• **WHAT THIS TASK INVOLVES**
An exact copy of all entries is required.
--- EXERCISE DATA Enclosed Below ---
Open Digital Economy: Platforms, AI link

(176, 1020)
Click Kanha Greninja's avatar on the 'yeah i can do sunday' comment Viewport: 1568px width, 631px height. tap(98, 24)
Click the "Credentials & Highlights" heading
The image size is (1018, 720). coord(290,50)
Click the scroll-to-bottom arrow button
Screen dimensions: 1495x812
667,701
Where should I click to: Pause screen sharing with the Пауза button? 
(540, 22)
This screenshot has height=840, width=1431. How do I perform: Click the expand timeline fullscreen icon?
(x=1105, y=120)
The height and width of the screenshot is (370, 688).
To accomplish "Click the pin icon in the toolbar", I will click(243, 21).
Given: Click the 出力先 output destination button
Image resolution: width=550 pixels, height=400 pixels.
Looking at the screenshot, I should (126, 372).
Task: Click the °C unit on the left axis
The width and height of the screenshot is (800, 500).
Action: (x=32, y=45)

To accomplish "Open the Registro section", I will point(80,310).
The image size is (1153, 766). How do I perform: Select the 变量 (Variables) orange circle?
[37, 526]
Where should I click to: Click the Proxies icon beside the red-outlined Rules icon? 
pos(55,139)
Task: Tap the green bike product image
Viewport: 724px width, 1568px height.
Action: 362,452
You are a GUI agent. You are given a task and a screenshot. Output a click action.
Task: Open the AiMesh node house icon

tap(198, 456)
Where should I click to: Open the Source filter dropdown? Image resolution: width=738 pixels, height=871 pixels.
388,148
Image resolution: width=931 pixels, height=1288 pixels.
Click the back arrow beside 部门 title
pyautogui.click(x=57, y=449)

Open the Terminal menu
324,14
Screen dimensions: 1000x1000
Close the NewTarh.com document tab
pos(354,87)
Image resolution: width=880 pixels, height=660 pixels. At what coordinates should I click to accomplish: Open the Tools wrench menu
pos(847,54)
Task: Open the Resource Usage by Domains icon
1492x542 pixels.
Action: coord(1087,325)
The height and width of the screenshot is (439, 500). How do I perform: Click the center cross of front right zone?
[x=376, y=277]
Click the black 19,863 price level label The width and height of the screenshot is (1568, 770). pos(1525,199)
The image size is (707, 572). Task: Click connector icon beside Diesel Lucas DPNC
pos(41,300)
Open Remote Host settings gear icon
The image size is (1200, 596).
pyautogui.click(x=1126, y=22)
--- End of Enclosed EXERCISE DATA ---
• **EXERCISE SOLUTION**
Open Digital Economy: Platforms, AI link

(176, 1020)
Click Kanha Greninja's avatar on the 'yeah i can do sunday' comment Viewport: 1568px width, 631px height. tap(98, 24)
Click the "Credentials & Highlights" heading
The image size is (1018, 720). coord(290,50)
Click the scroll-to-bottom arrow button
Screen dimensions: 1495x812
667,701
Where should I click to: Pause screen sharing with the Пауза button? 
(540, 22)
This screenshot has height=840, width=1431. How do I perform: Click the expand timeline fullscreen icon?
(x=1105, y=120)
The height and width of the screenshot is (370, 688).
To accomplish "Click the pin icon in the toolbar", I will click(243, 21).
Given: Click the 出力先 output destination button
Image resolution: width=550 pixels, height=400 pixels.
Looking at the screenshot, I should (126, 372).
Task: Click the °C unit on the left axis
The width and height of the screenshot is (800, 500).
Action: (x=32, y=45)

To accomplish "Open the Registro section", I will point(80,310).
The image size is (1153, 766). How do I perform: Select the 变量 (Variables) orange circle?
[37, 526]
Where should I click to: Click the Proxies icon beside the red-outlined Rules icon? 
pos(55,139)
Task: Tap the green bike product image
Viewport: 724px width, 1568px height.
Action: 362,452
You are a GUI agent. You are given a task and a screenshot. Output a click action.
Task: Open the AiMesh node house icon

tap(198, 456)
Where should I click to: Open the Source filter dropdown? Image resolution: width=738 pixels, height=871 pixels.
388,148
Image resolution: width=931 pixels, height=1288 pixels.
Click the back arrow beside 部门 title
pyautogui.click(x=57, y=449)

Open the Terminal menu
324,14
Screen dimensions: 1000x1000
Close the NewTarh.com document tab
pos(354,87)
Image resolution: width=880 pixels, height=660 pixels. At what coordinates should I click to accomplish: Open the Tools wrench menu
pos(847,54)
Task: Open the Resource Usage by Domains icon
1492x542 pixels.
Action: coord(1087,325)
The height and width of the screenshot is (439, 500). How do I perform: Click the center cross of front right zone?
[x=376, y=277]
Click the black 19,863 price level label The width and height of the screenshot is (1568, 770). pos(1525,199)
The image size is (707, 572). Task: Click connector icon beside Diesel Lucas DPNC
pos(41,300)
Open Remote Host settings gear icon
The image size is (1200, 596).
pyautogui.click(x=1126, y=22)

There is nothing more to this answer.